Et là, je croise un putain de cycliste. Raide sur sa selle. Droit comme un piquet. Je l’appelle à l’aide et quand il tourne la tête vers moi, je constate, affolé, deux immenses trous noirs à la place de ses yeux. Il cherche à me prévenir de quelque chose mais sa mâchoire se décroche et ses dents tombent. Je suis sa trajectoire rectiligne qui s’achève contre un poteau. Le cycliste, démembré, éclate comme une tomate trop mure. Et son vélo poursuit sa route, seul, un moment, avant de se basculer dans les eaux noires du port.

Un corps mou atterrit sur mon visage. Un bloc de gelée pégueux et gerbant. Une vermine qui se plaque sur moi comme une ventouse. Je ne vois plus rien et je ne peux plus respirer. Que me reste-t-il comme option ? Me jeter à mon tour dans le port, rejoindre le vélo, en espérant que cette cochonnerie sirupeuse ne supporte pas la flotte et se décolle.

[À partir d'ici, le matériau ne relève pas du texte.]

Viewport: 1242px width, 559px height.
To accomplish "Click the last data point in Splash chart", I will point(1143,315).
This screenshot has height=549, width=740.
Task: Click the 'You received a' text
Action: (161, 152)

Je me précipite dans le sillage du deux roues, à l’aveugle au bord de l’asphyxie. Je cours jusqu’à ce que le sol se dérobe sous mes pieds et que je perçoive, après une brève chute, l’eau glacée. Je me laisse couler, tentant de tenir le plus longtemps possible sous l’eau, privé d’oxygène. Le mégatruc semble ne pas aimer du tout se baigner et je sens que la ventouse cède. D’un mouvement de la main, j’arrache la charogne de mon visage et nage jusqu’à en perdre haleine. Dans le noir, je percute un élément dur, qui resonne comme du métal.

Les quelques neurones qui fonctionnent encore parviennent à s’assembler et à proposer à mon esprit au bout du rouleau, un scénario plausible : le métal est probablement la coque d’un des rafiots du port. Et si le métal résonne, c’est qu’il fait caisse de résonnance. Et donc qu’il y a de l’air derrière. Et justement, ma main droite perçoit une ouverture dans la cloison. Je joue mon joker. Je me propulse à travers le trou, pousse à l’aide de mes jambes et me laisse remonter. Bingo, une poche d’air !

C’est un miracle.

De longues minutes me sont nécessaires pour reprendre mon souffle. J’ai cru ma dernière heure arrivée. Quel cauchemar.

J’ai froid, je claque des dents, mais je m’en moque. Et je commence à peine à réfléchir à un moyen de me sortir de là, que je sens à nouveau quelque chose m’effleurer la jambe. Mes nerfs lâchent. Un hurlement s’échappe de mes poumons, sans que je puisse en contrôler ni le volume ni la durée. Cette fois, je suis cuit, comme une écrevisse dans sa cocotte bouillante.

—        Hey ! Salut !

Dans la luminosité violette qui règne dans l’épave, je distingue une femme à la longue chevelure trempée. Son sourire découvre ses dents blanches et ses yeux luisent d’un éclat troublant.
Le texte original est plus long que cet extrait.